I just use a centre finding rule. I have the 12in and 24in versions. I use the 12in a lot.

http://www.woodcraft.com/Product/2000444/1729/Center-Finding-Rule-12-Stainless.aspx


----------



## TomC

I like it. Very simple to make and use. Thanks for sharing. I'm going to make one.
Tom


----------



## cabinetman

Alchymist said:


> Did something similar way back when - instead of nails, drill three pilot holes spaced equally on a piece of stock. On the two outer ones screw a small ball bearing with a washer under it to allow free wheeling. Drill the center hole for a snug fit for a pencil or scribe. Distance between bearings depends on how wide a stock you want to scribe.


+1. :yes:









 







.


----------



## FrankC

Any rule will work to find the center or to make any number of even divisions, just lay it diagonally across the material and select appropriate marks on the rule. For example to find center of 1 5/8" board line up 1" and 3" with edges, 2" mark will be center.


----------



## rrich

With your jig, I would use it as a scratch marker. Also I would do it twice with the jig in the opposite angular direction. (Think "slash" and "back slash".) The exact center will be between the two scratches.


----------



## Chris Curl

rrich said:


> With your jig, I would use it as a scratch marker. Also I would do it twice with the jig in the opposite angular direction. (Think "slash" and "back slash".) The exact center will be between the two scratches.


The way it is designed, it had BETTER freaking be exactly in the middle the first time. If not, then the pin in the middle is not the same distance from the outer pins, and it needs to be thrown in the burn pile.


----------



## BernieL

It is dead center and a simple little jig for a quick center find with no math involved.


----------



## Chris Curl

Alchymist said:


> Did something similar way back when - instead of nails, drill three pilot holes spaced equally on a piece of stock. On the two outer ones screw a small ball bearing with a washer under it to allow free wheeling. Drill the center hole for a snug fit for a pencil or scribe. Distance between bearings depends on how wide a stock you want to scribe.


while that would definately be good for scribing a center line, it is more work than i'd rather put into a jig like this though, unless i find myself needing to scribe center lines alot.


----------



## SeniorSitizen

Those are so much fun to make I made 3 . A 6 incher , an 8 and a 12 *.*

Sure, the 12 incher will work on narrow stock if the stock is long enough *. *To be assured the holes were correct size I bored ( swaged ) them with a 6d nail with the point flare ground off and using the same nails for pins - nice fit for glue *.* After the punch fell out a couple of times it may get a tether of some sort *. *


----------



## Al B Thayer

FrankC said:


> Any rule will work to find the center or to make any number of even divisions, just lay it diagonally across the material and select appropriate marks on the rule.

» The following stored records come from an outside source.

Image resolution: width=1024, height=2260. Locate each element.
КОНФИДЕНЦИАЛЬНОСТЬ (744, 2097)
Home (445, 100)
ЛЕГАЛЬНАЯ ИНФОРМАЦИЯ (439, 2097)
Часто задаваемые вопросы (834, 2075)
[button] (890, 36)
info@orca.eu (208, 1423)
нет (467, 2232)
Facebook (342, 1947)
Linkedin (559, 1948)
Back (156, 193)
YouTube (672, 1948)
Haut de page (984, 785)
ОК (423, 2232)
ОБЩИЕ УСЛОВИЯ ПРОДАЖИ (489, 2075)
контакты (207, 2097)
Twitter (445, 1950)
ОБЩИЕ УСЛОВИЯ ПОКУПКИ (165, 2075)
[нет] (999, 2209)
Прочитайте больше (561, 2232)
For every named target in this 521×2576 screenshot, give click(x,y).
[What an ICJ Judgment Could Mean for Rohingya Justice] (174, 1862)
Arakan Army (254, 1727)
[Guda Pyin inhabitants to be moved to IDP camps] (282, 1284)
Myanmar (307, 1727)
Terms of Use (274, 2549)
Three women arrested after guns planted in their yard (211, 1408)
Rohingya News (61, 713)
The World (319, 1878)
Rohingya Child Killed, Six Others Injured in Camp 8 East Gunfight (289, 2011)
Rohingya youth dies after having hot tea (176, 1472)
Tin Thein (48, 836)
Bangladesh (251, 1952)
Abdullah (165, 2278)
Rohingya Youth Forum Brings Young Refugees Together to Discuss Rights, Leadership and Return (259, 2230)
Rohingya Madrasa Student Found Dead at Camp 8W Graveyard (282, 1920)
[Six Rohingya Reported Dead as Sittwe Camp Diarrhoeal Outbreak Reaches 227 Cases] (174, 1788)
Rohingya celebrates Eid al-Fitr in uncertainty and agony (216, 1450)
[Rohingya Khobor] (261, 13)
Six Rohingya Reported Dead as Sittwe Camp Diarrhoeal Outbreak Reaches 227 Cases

For example to find center of 1 5/8" board line up 1" and 3" with edges, 2" mark will be center.


This is what I do too. I also have a center finder but the center punch that marks the center makes too big of a mark. It also doesn't work on short boards. 

Al

Friends don't let friends use stamped metal tools sold at clothing stores.


----------



## Al B Thayer

Good idea Chris. I will do almost any thing to keep from doing math.

Al

Friends don't let friends use stamped metal tools sold at clothing stores.


----------



## Tilaran

Good job CC.
I use something similar that's a 3/8 by one aluminum plate with spring pins outside and a carbide scribe in the middle for scribing down the center of a knife blank or center punching a shotgun rib for a bead.Screwing around with rulers and calipers is just goofy when it takes all of 15 minutes to make one of these rigs.


----------



## Kenbo

Nicely done. Looks like it would be a handy little unit in the shop. Thanks for sharing this one.


----------



## hillpanther

using the same way you can also make marker for mortise and tenon,the methid is same.you can make it out from scrap wood in your workshop check


----------



## mikefalkner

Hey Chris,

This is EXACTLY what I been looking for -- an easy and quick method of finding the center of a piece of wood. Since I need to find the center of several blocks of wood every day -- your method is so simple. It is the kind of method that you want to say "Why didn't I think of that." Thanks for sharing.

Mike


----------



## Belg

Tilaran said:


> Good job CC.
> I use something similar that's a 3/8 by one aluminum plate with spring pins outside and a carbide scribe in the middle for scribing down the center of a knife blank or center punching a shotgun rib for a bead.Screwing around with rulers and calipers is just goofy when it takes all of 15 minutes to make one of these rigs.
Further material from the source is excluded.